# Classification using Haberman's Survival Data Set

This is a reimplementation of the K-Nearest Neighbors algorithm using plain Python.

In my opinion it is important to understand the "low level", not just the abstraction.

Data Set: [Haberman's Survival Data Set](https://archive.ics.uci.edu/ml/datasets/Haberman%27s+Survival)

In [1]:
import math # import math module

In [2]:
data = [] # creat empty Data list

##### Import the data and append it to the list 

[age_of_the_patient, year_of_operation, number_of_nodes_detected, survival_status]

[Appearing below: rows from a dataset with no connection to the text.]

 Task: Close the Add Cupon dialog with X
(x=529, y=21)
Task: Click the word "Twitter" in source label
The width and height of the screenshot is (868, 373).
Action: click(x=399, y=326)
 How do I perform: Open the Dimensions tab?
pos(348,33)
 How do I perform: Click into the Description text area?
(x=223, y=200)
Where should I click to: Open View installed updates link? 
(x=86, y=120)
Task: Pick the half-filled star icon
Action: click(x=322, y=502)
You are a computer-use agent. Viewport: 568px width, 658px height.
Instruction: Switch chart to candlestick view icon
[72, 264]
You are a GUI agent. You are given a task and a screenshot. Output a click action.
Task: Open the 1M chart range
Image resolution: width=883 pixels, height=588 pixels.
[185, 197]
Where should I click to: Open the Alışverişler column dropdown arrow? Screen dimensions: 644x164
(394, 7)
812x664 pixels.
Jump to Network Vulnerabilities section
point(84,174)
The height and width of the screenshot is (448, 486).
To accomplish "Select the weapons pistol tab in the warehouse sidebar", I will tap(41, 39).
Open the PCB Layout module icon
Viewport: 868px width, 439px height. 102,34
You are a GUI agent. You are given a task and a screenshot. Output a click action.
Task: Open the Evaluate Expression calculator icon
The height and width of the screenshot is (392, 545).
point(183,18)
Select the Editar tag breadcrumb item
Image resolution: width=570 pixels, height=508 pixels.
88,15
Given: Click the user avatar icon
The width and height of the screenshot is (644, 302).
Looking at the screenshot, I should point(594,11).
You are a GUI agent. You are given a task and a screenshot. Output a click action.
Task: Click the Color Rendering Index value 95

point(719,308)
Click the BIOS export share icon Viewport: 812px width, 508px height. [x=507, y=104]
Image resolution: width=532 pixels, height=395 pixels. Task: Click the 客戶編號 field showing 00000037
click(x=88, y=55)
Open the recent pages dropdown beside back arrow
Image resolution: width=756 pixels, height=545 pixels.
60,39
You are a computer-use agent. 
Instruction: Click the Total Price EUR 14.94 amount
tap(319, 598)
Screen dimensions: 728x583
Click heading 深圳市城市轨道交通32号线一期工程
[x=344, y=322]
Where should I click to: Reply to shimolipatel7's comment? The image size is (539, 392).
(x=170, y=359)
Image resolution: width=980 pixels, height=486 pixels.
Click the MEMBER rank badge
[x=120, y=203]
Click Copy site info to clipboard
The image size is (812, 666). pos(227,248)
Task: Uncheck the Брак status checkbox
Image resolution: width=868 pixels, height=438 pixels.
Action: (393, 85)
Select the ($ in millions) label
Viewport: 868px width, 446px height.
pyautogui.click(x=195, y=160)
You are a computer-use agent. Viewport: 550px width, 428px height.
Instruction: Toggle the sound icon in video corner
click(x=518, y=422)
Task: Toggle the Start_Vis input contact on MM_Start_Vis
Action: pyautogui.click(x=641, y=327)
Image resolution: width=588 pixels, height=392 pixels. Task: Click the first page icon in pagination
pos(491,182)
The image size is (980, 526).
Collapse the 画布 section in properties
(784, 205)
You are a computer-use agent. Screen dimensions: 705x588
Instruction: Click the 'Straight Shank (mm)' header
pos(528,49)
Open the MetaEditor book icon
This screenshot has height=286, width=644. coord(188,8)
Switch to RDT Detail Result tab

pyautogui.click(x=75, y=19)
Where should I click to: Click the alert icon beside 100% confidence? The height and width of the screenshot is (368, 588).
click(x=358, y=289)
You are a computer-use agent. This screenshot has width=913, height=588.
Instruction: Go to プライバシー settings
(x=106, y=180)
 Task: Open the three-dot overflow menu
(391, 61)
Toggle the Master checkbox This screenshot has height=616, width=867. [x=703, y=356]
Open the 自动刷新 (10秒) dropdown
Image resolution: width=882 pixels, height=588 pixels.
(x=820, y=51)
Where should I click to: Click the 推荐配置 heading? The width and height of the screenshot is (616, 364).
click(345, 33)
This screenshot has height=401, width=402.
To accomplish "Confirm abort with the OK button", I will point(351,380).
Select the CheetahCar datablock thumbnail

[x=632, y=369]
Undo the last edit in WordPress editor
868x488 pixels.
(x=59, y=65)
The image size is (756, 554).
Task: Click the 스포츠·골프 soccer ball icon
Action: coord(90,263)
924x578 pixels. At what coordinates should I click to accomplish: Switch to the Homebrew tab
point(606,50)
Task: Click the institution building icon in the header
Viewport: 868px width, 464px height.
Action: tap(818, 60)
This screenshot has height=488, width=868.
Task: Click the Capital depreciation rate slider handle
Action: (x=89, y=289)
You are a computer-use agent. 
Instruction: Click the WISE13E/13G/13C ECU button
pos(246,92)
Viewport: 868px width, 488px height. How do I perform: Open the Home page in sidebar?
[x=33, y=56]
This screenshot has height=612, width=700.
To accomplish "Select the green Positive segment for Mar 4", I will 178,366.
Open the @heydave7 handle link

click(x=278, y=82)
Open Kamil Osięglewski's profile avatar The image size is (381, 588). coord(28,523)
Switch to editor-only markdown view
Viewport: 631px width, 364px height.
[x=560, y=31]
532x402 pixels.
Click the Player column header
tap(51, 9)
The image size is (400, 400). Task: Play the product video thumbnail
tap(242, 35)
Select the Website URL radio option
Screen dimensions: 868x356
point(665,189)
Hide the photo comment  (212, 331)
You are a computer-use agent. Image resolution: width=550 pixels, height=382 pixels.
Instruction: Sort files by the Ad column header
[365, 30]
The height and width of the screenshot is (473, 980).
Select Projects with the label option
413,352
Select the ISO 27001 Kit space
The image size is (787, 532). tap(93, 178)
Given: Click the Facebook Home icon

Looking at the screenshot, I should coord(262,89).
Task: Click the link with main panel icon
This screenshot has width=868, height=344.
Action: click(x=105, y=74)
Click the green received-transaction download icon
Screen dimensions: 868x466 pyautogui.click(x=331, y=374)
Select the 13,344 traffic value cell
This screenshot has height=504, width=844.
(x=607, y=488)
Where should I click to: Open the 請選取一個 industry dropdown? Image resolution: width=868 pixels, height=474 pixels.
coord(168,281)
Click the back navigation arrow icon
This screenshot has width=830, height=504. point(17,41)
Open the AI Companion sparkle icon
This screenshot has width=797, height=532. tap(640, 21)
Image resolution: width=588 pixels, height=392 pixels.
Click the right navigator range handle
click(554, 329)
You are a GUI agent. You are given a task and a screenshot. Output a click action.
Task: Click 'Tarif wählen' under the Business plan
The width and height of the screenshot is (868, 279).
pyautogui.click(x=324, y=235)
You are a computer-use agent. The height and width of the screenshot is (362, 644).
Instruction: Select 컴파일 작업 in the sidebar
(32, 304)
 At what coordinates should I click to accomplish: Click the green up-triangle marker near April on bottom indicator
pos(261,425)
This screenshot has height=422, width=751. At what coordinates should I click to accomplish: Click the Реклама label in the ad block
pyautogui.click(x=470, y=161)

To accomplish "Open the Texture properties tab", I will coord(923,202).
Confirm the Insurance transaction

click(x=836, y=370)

Check the data set's link above for more details

In [3]:
with open('dataset.data', 'r') as f: # Open the existing file for reading.
    for line in f.readlines(): # readlines() reads all lines in the file and returns each line to a list of elements 
                                # 'line' is String variable
        atributes = line.strip('\n').split(',') # strip() is to remove \n present at both ends of the string
                                                # and, split() distribute the string based on ',' 
        data.append([int(x) for x in atributes]) # change String to Integer , append integer type data to 'data' list

##### Auxiliary function to help the visualization
Also returns key information of the data set

In [4]:
def info_dataset(data, verbose=True): # created info_dataset() that receives data and verbose as input.
                                       # Always execute if statement by setting 'verbose' to 'True'
    label1, label2 = 0, 0  # initialize label1 & label2 to 0
    data_size = len(data)  # Set data_size to the size of the list.
    for datum in data:     # By rotating the repetition
                           # Enter the value of the list (data) as the variable datum 
        if datum[-1] == 1: # if datum's last value is 1 
            label1 += 1    # 1 Add to label1 
        else:              # if datum's last value is not 1 
            label2 += 1    # 1 Add to label2
    if verbose: 
        # String formatting
        print('Total of samples: %d' % data_size) # Print String After entering 'data_size' in '%d' position
        print('Total label 1: %d' % label1)       # Print String After entering 'label1' in '%d' position
        print('Total label 2: %d' % label2)       # Print String After entering 'label2' in '%d' position
    return [len(data), label1, label2]  # [len(data), label1, label2] return in order.

In [5]:
info_dataset(data) # execute info_dataset function about 'data'

##### Define the train/total percentage

In [6]:
p = 0.6
# set the percentage to 0.6
_, label1, label2 = info_dataset(data,False)
# The meaning of '_' written here means that you want to ignore the value.# In 'info_dataset(data)', ignore 'len(data)' of the return value and assign only label1 and label2.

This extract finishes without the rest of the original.